*** Block opens ***
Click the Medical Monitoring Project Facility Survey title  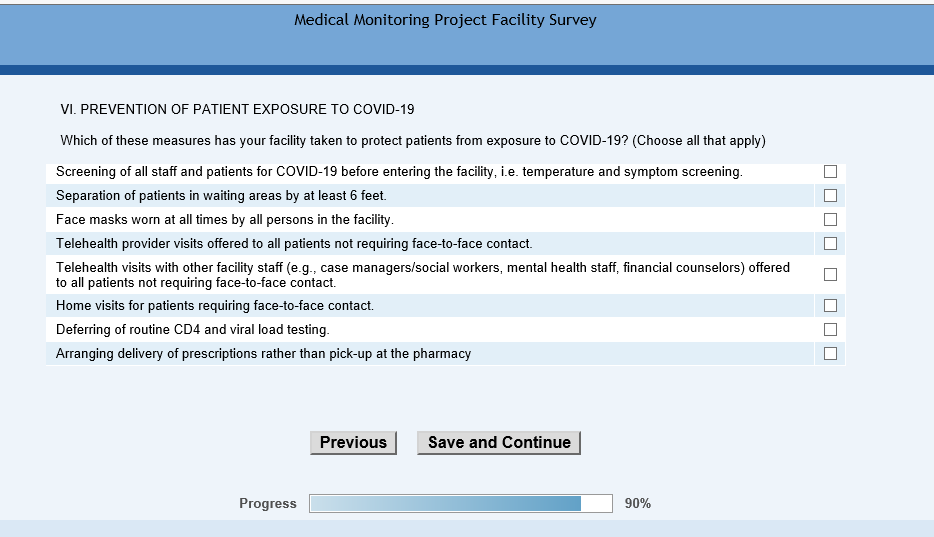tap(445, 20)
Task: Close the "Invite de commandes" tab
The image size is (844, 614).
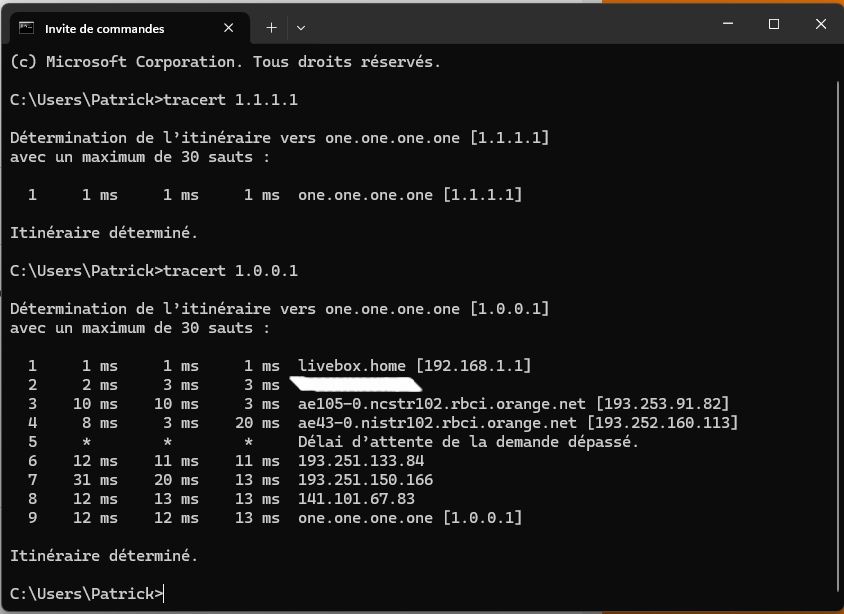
*** Block closes ***
*** Block opens ***
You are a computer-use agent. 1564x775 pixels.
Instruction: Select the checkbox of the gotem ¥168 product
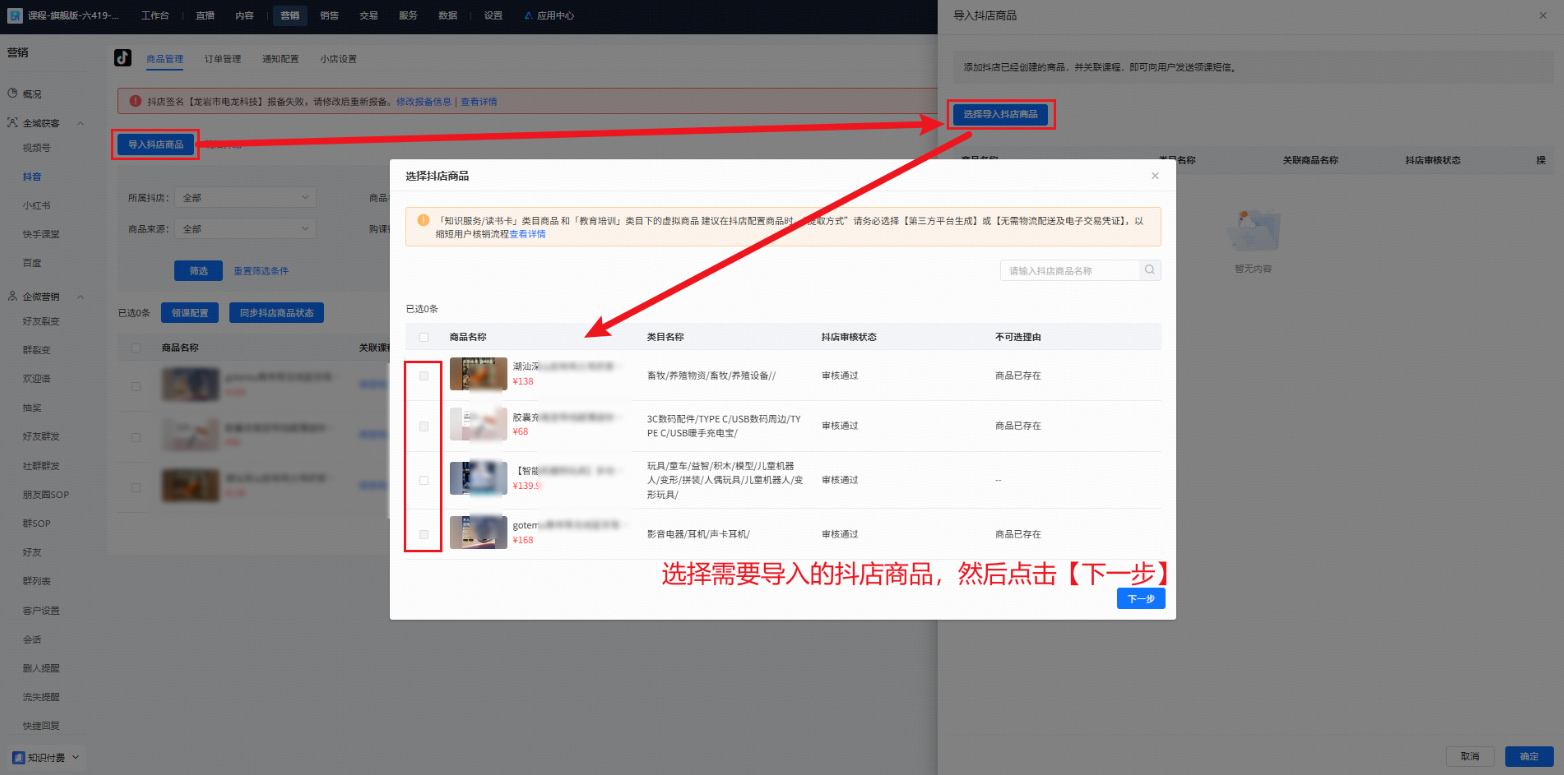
*** Block closes ***
Task item -
Set down, exactly as they stand above, the lines starting with the line with "Task: Close the" and going on through the line with "The image size is (844, 614).", and no others.

Response to the task -
Task: Close the "Invite de commandes" tab
The image size is (844, 614).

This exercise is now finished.